Le café était également présent dans différents dessins du peintre romain Scipione Vannutelli.
A Paris, le café de Flore se dressant au cœur de la capitale française servait de lieu de rencontres privilégié pour bon nombre d’écrivains, artistes et littérateurs français. Le couple Sartre-Beauvoir, Albert Camus, Maurice Merleau-Ponty, Boris Vian, Jacques Prévert s’installaient souvent dans ce café emblématique pour écrire leurs œuvres.
Le café, les caféiers et la caféine acquièrent de là une symbolique bien plus profonde que ce qu’on pense. Mais qu’en est-il de l’origine de ce produit mythique ?
Un long périple…
Historiquement originaires d’Éthiopie d’après certains historiens, les tout premiers caféiers sauvages seraient originaires du Yémen, de l’autre côté du golfe d’Aden. Les cafés qui y sont aujourd’hui toujours cultivés sont parmi les plus prestigieux dans le monde.

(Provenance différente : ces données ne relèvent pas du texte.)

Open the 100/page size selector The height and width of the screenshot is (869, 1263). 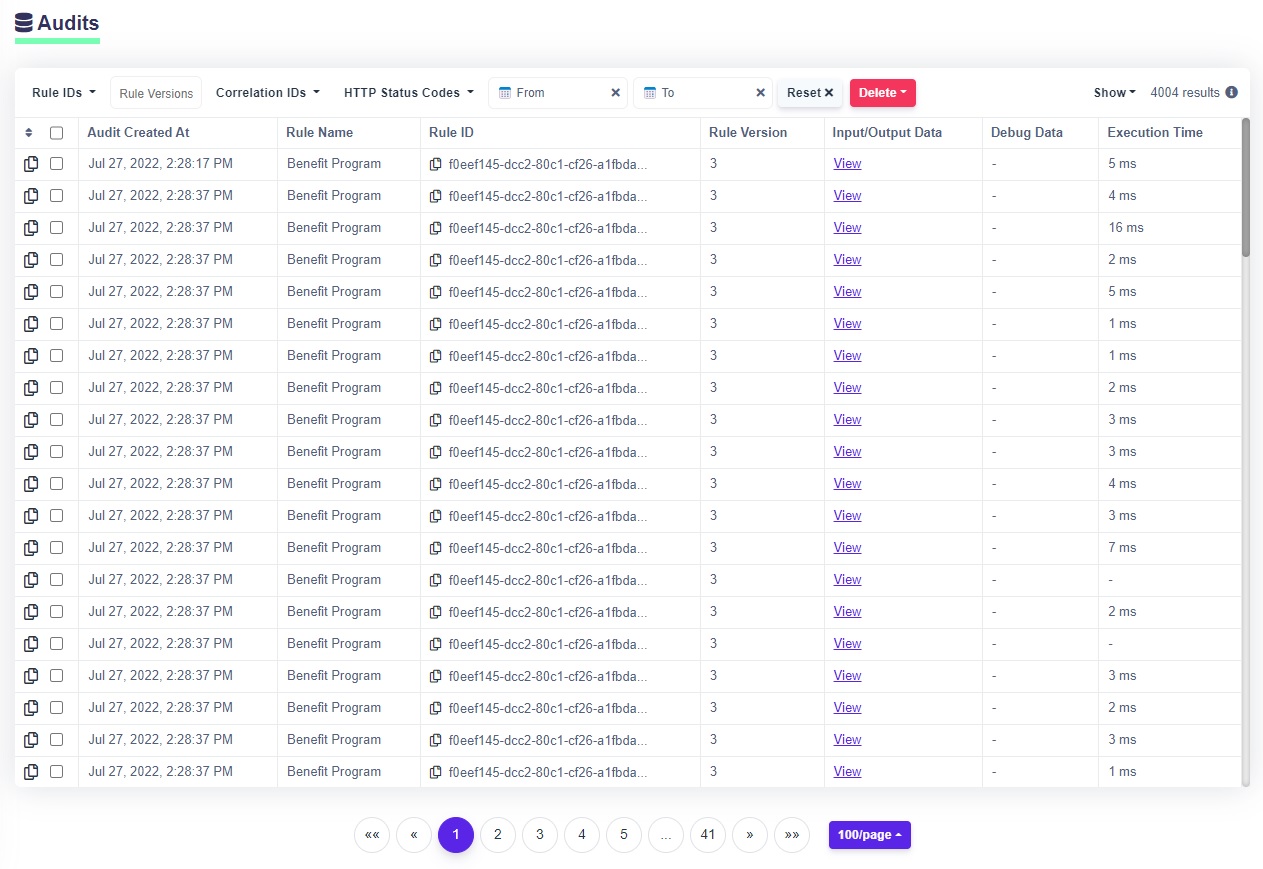(869, 835)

D’ailleurs, si l’on se fie à la légende, c’est un berger d’Abyssinie (actuelle Éthiopie) qui «a remarqué l’effet tonifiant de cet arbuste sur les chèvres qui en avaient consommé». Depuis, la culture du café se répandait d’abord dans l’Arabie voisine, profitant de la prohibition de l’alcool par l’Islam. Dans un premier temps, l’arbuste fut appelé «K’hawah», qui signifie revigorant en arabe. Au départ interdit à l’appel d’imams orthodoxes et conservateurs à La Mecque en 1511 et au Caire en 1532, le produit a eu une popularité, en particulier auprès des intellectuels, qui a poussé les autorités à annuler le décret.

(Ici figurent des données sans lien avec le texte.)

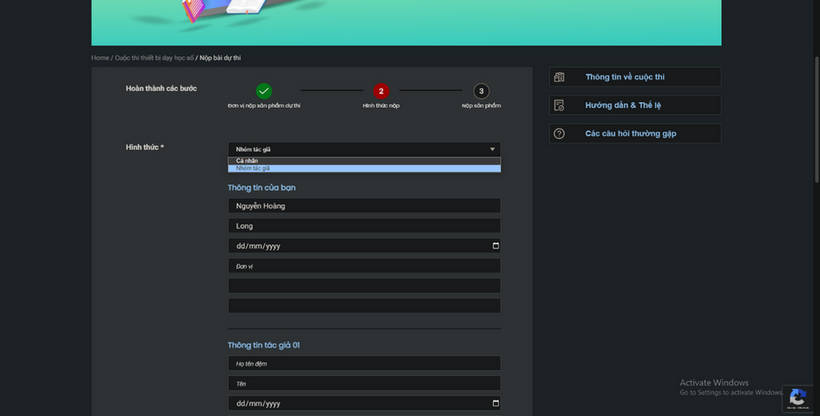Go to Home breadcrumb link
This screenshot has width=820, height=416.
[100, 58]
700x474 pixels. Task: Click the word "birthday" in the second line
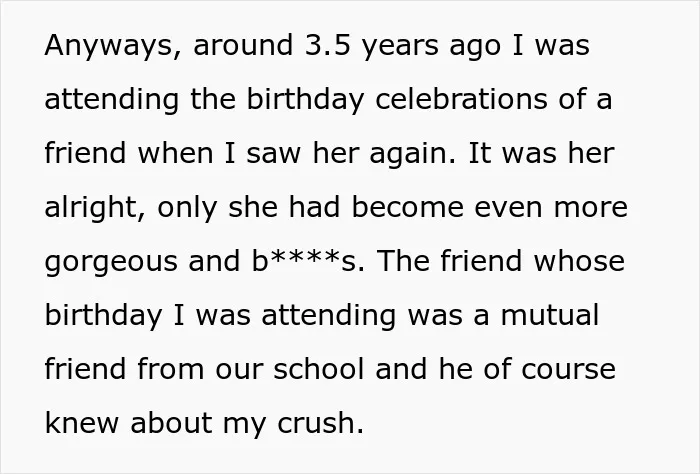(305, 100)
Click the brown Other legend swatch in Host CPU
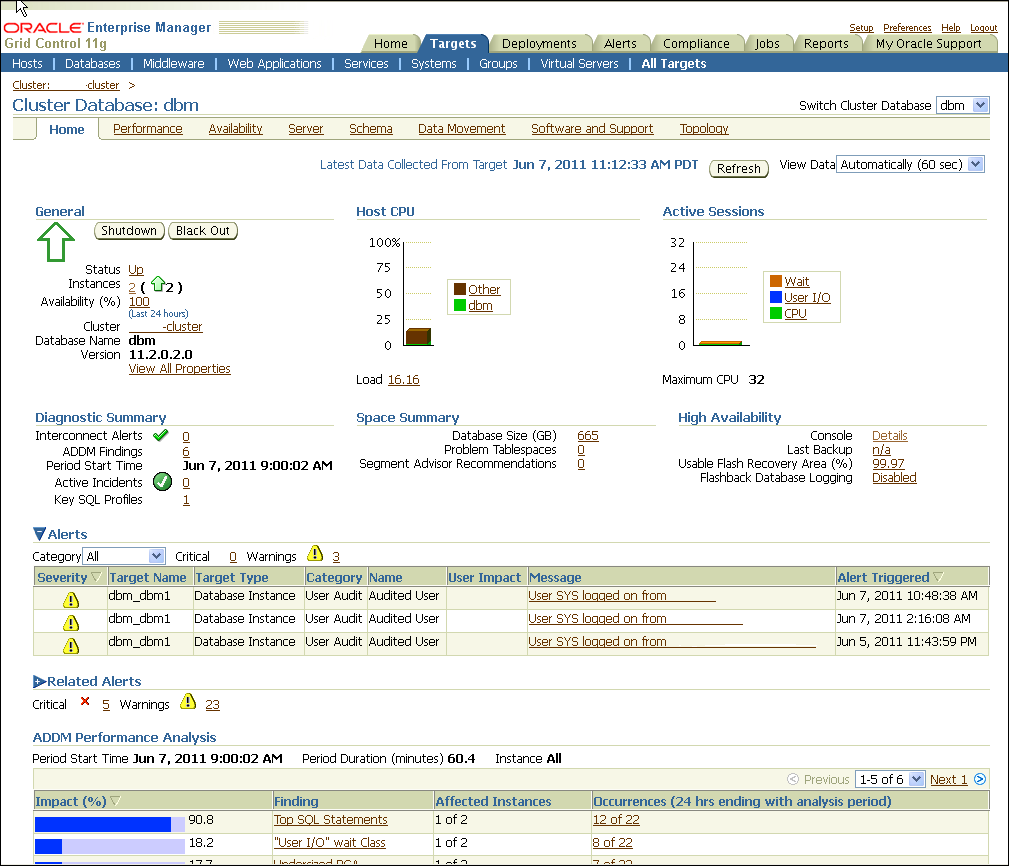The width and height of the screenshot is (1009, 866). click(460, 290)
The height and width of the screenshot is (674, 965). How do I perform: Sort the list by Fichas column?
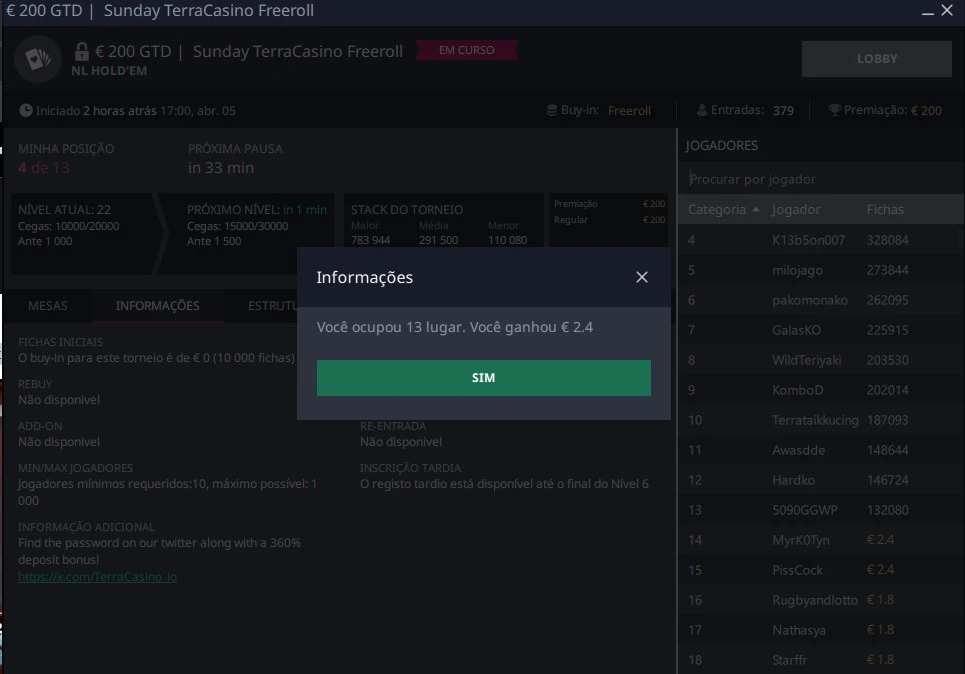(885, 209)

C’est au XVe siècle que les musulmans introduisent le café en Perse, Egypte, Afrique du Nord et en Turquie, où le premier café, Kiva Han, ouvre en 1475 à Constantinople. «L’engouement est tel qu’une loi turque de l’époque sur le divorce précise qu’une femme peut divorcer de son époux si celui-ci ne parvient pas à lui fournir une dose quotidienne de café », selon divers historiens.Le premier Occidental à découvrir ce breuvage, en 1583, fut le médecin allemand, Léonard Rauwolf, qui, de retour d’un voyage de dix ans au Moyen-Orient, le décrit ainsi : «Une boisson aussi noire que l’encre, utile contre de nombreux maux, en particulier les maux d’estomac. Ses consommateurs en prennent le matin, sans se dissimuler, dans une coupe en porcelaine qui passe de l’un à l’autre et où chacun prend une rasade sonore. Elle est composée d’eau et du fruit d’un arbuste appelé bunnu». Le café arrive donc en Europe aux alentours de 1600 par les marchands vénitiens. Mais on a ensuite conseillé au pape Clément VIII d’interdire le café car il représente une menace d’infidèles. Après l’avoir goûté, ce dernier baptise, au contraire, la nouvelle boisson, déclarant que «laisser aux seuls infidèles le plaisir de cette boisson serait dommage».
A Tunis, un des plus vieux cafés du monde
Selon des chroniqueurs tunisiens, le café a été introduit à Tunis par le Saint Aboulhassen Chedli (1196-1258). L’arbuste permettait aux disciples de cet homme ascète de résister au sommeil et de veiller la nuit pour accomplir les cycles de prières nocturnes.Force est de constater, dans la même perspective, que l’on utilise encore de nos jours le terme de «Chedlia», dérivé de Chedli, pour désigner le café.D’après d’autres historiens et chroniqueurs, le café a été introduit en Tunisie où l’on optait généralement pour le thé pendant la période de domination ottomane au XVIe siècle. Les Turcs ont, en effet, introduit la culture du café en 1846, sur les 102 cafés de Tunis, dont la moitié appartenait à des Turcs. La colonisation française a, elle, introduit le café de style occidental, avec un extérieur et une clientèle cosmopolite. Reste à dire que la cafetière tunisienne (la zézoua), très similaire à celle introduite par les Ottomans, sert un café différent du café turc en raison du degré de torréfaction et de l’arôme de fleur d’oranger, d’inspiration andalouse.